Are Israel's Rights for Working Mothers Counterproductive?

Women's salaries are still about 20% less than those of men working in the very same positions.

Women's salaries are still about 20% less than those of men working in the very same positions. During job interviews, young women are still likely to be asked the embarrassing question: "Are you planning to get pregnant?" Yet there were amendments to the Employment of Women Law in the past year and a half that work in women's favor, which all working women should know about.

Below are a few of these amendments, presented with the assistance of attorney Orly Aviram of Nahum Feinberg & Co., which represents Israel's largest companies in labor-related matters.

A man who has worked for at least a year in the same workplace before the birth of a child also has the right to unpaid leave, if he is the baby's sole caregiver because his wife is ill or disabled. A father's unpaid paternity leave can be instead of his wife's unpaid leave. Under certain circumstances, a couple can split their months of unpaid leave.

A woman who misses work to breast-feed her baby, or due to a miscarriage, cannot be fired for 60 days after her return to work.

Are all these amendments really good for women and their husbands? It depends who you ask.
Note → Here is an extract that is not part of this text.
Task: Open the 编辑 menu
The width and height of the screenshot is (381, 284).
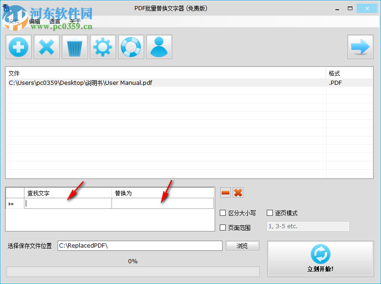Action: pos(35,21)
Attorney Nahum Feinberg, a labor law expert, has his doubts about the reams of legislation intended to improve women's status in the workplace.
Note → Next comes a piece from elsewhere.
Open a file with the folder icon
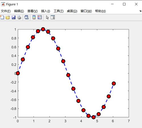The width and height of the screenshot is (142, 128). pyautogui.click(x=8, y=17)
"We have proved to ourselves that we are an enlightened society," says Feinberg, "but these amendments are excessive, at the employer's expense."
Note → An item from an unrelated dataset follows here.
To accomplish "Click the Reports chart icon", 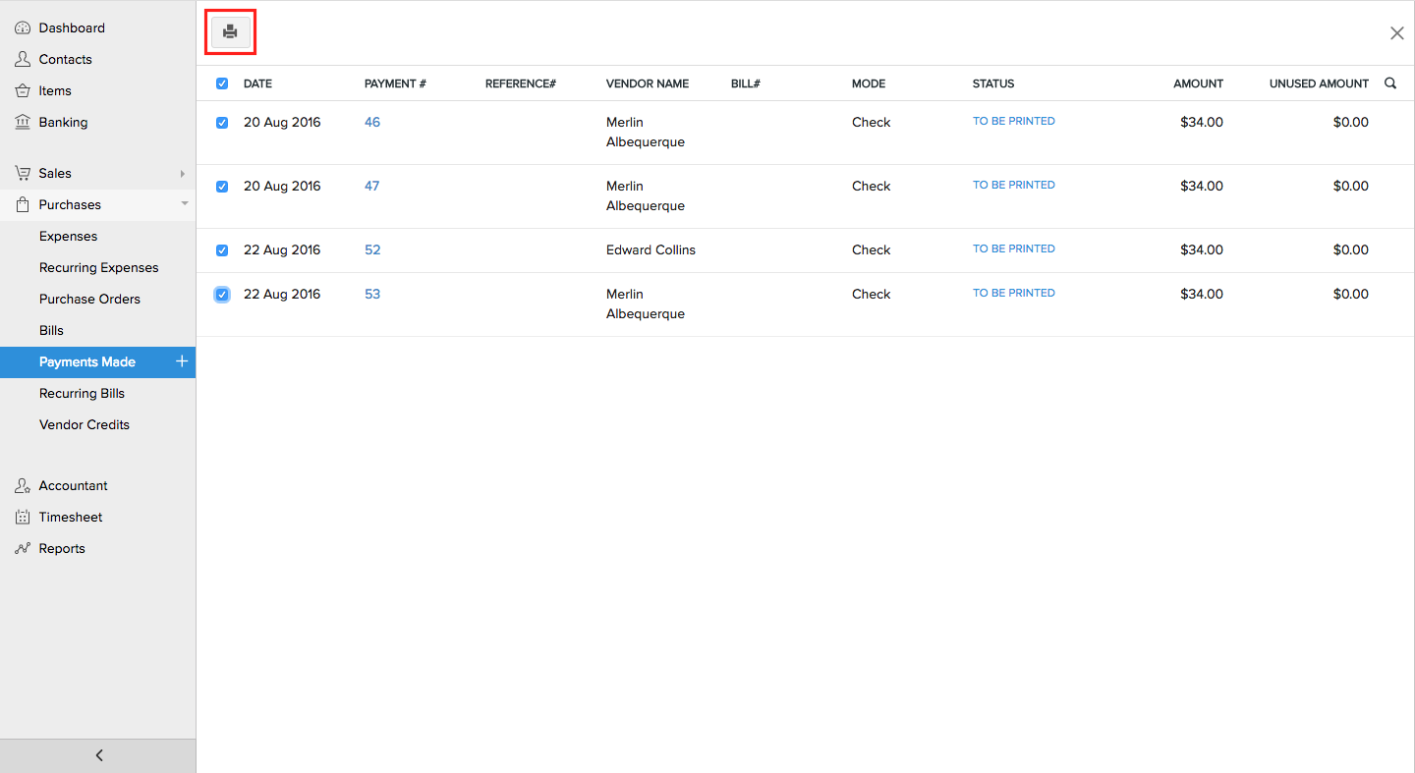I will [22, 549].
Feinberg feels that every amendment that benefits working women deters employers, particularly small and medium-sized businesses, from hiring women.

"Business owners say to themselves, 'why should I get into trouble with the Employment of Women Law - which every day becomes more strict with me - or with an Employment Ministry representative, who might not allow me to fire a pregnant worker who is not functioning? It would be better for me to employ men.'"

Avi Ben-David, CEO of high-tech firm Aviv Advanced Solutions, actually prefers to employ women. "Women, at least in high-tech," says Ben-David, "are keenly aware of their rights. They tend to be more loyal to an organization than men. I will never forget [this loyalty] at the height of the high-tech bubble, 10 years ago, when not a single woman left us. If there are amendments to the law - this is natural and proper."